> _TEXTAUSZUG_
________________________________________

Warum sollte der Geheimdienst davon ausgenommen sein? Die dafür Verantwortlichen werden wohl darüber möglicherweise schon bald für viele Jahre in den eisigen Weiten Sibiriens nachdenken können. Naheliegend ist, dass sie sich bei der Dosierung des tödlichen Giftes einfach vertan haben. Möglicherweise hätten die Wirkungen erst nach der Landung in Moskau eintreten sollen. Dort hätte dann ein Spezialkommando, vielleicht sogar in Rot-Kreuz-Uniform den „schwächelnden“ Passagier in Empfang nehmen sollen, worauf er dann in der Klinik und unter den Augen kluger Geheimdienst-Ärzte entschlafen wäre. Niemand in Rußland hätte an einen natürlichen Tod geglaubt. Das beabsichtigte Warnsignal nach innen und außen wäre aber eingetreten. Nur, dass niemand hätte behaupten können, Nawalny sei vergiftet worden.

Nun aber geriet das Ganze außer Kontrolle: Nawalny erkrankte bereits während des Flugs von Tomsk nach Moskau. Der nicht eingeweihte Flugkapitän landete deshalb ungeplant in der sibirischen Stadt Omsk; der Rest ist bekannt.

Jetzt, wo der maximale Schaden für den Kreml eingetreten ist, steht Putin möglicherweise vor einem Scherbenhaufen seiner gesamten strategischen Europapolitik. Schon wird die Forderung immer lauter, beim Projekt Nordstream 2 die Notbremse zu ziehen. Mühevoll war diese weitere Pipeline, die die bereits vorhandene Abhängigkeit Deutschlands von Erdgaslieferungen aus Russland (sie liegt bereits bei 40 Prozent) weiter erhöhen würde, über Jahre mit viel Einflussnahme hinter den Kulissen eingetütet worden.

Noch kurz vor dem Ende seiner Kanzlerschaft hatte Gerhard Schröder den Deal mit Putin unter Dach und Fach gebracht. Kurze Zeit später übernahm er bekanntlich einen hochdotierten Top-Manager-Vertrag beim Vertragspartner Gazprom. Sehr zur Freude übrigens führender deutscher Wirtschaftsbosse, die in vielerlei Hinsicht davon profitierten. Schröder, der mittlerweile entdeckt hatte, dass Putin ein „lupenreiner Demokrat“ ist, und selbst die absurdesten Wahlvorgänge als völlig in Ordnung bezeichnete, wob unterdessen immer weiter an einem Pro-Putin-Netzwerk. Es gelang ihm sogar, die Kanzlerin Angela Merkel von der Richtigkeit des Geschäfts zu überzeugen. Ungeachtet der Tatsache, dass Putin selbst seine Energie-Lieferungen als politisch einsetzbare Waffe bezeichnete.

________________________________________

> _DATENSATZ_
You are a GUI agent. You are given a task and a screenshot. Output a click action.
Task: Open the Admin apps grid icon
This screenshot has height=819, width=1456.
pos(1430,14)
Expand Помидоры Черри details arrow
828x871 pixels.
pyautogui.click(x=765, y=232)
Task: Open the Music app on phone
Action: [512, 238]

________________________________________

> _ARBEITSAUFTRAG_
Gib den Abschnitt des Textauszugs wieder, der bei den Worten „Jetzt, wo der“ beginnt und nach „Kulissen eingetütet worden.“ endet. Ersetze darin „Nordstream 2“ durch „Nord Stream 2“. Die Einträge werden für die Bearbeitung nicht benötigt.

> _LÖSUNG DIESER AUFGABE_
Jetzt, wo der maximale Schaden für den Kreml eingetreten ist, steht Putin möglicherweise vor einem Scherbenhaufen seiner gesamten strategischen Europapolitik. Schon wird die Forderung immer lauter, beim Projekt Nord Stream 2 die Notbremse zu ziehen. Mühevoll war diese weitere Pipeline, die die bereits vorhandene Abhängigkeit Deutschlands von Erdgaslieferungen aus Russland (sie liegt bereits bei 40 Prozent) weiter erhöhen würde, über Jahre mit viel Einflussnahme hinter den Kulissen eingetütet worden.